The judge heard that they went ahead to get lease certificates for each plot and there was proof that Nairobi County and the national government had acknowledged that the land had been legally transferred to them.

The demolition victims told the court that the government failed to issue notices before demolishing their houses during the 5 am incident. They told the court all they had heard were rumours about possible demolition.

"The respondents (three PSs, Attorney General) endangered our lives since they rendered us homeless during a crucial time when the country was facing a pandemic," Mr Isaak Abdi, one of the victims told the court.

Residents in Kajiji in Kariobangi North try to salvage their belongings after the government demolished their houses following a land dispute. [Elvis Ogina, Standard]

He said that if they had been given a notice, they would have tried to salvage their household items before the bulldozers arrived.

The AG stated that the case was similar to another one that had been filed before the same court and was awaiting judgment.

He asserted that the land in question belonged to Nairobi County. He said there was a clear procedure for alienating government land and accused the self-help group members of encroaching a government property.

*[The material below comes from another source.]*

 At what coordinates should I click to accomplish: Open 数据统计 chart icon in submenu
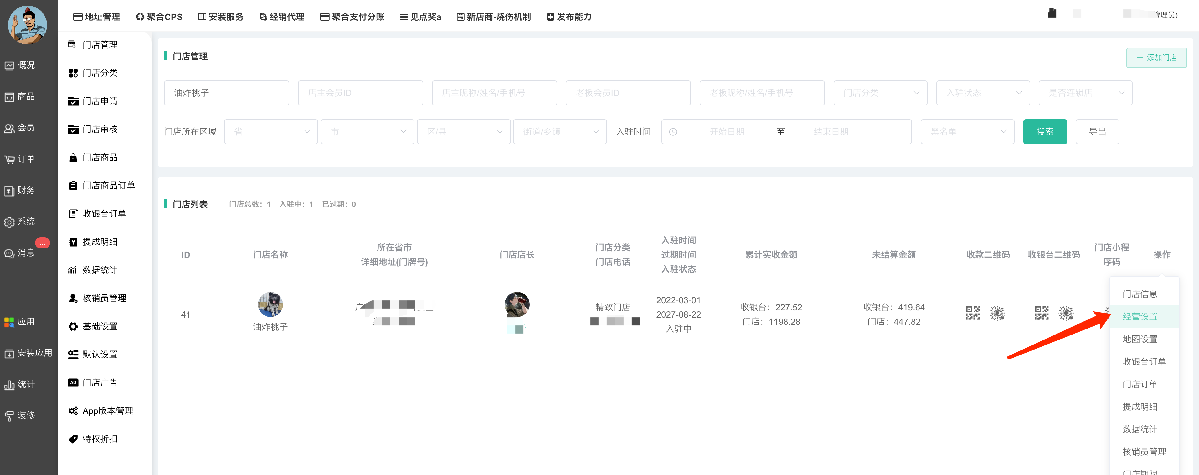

The AG stated that on April 23, 2007, he wrote to the Directorate of Criminal Investigations in Kasarani, to investigate letters and lease agreements that had been allegedly forged. However, the DCI confirmed that the documents were genuine.

No justification

Meanwhile, Kituo cha Sheria director Annette Mbogoh told the court there was no justification for the government to evict the residents in an inhumane way.

Dr Mbogoh stated that the government was acting contrary to the constitution as it is required to ensure each Kenyan has a roof over their head.

Justice Omollo found that the self-help group had proved that its members had genuine ownership documents to the land. She ordered thy they should be allowed back and put back to their former statuses within 90 days.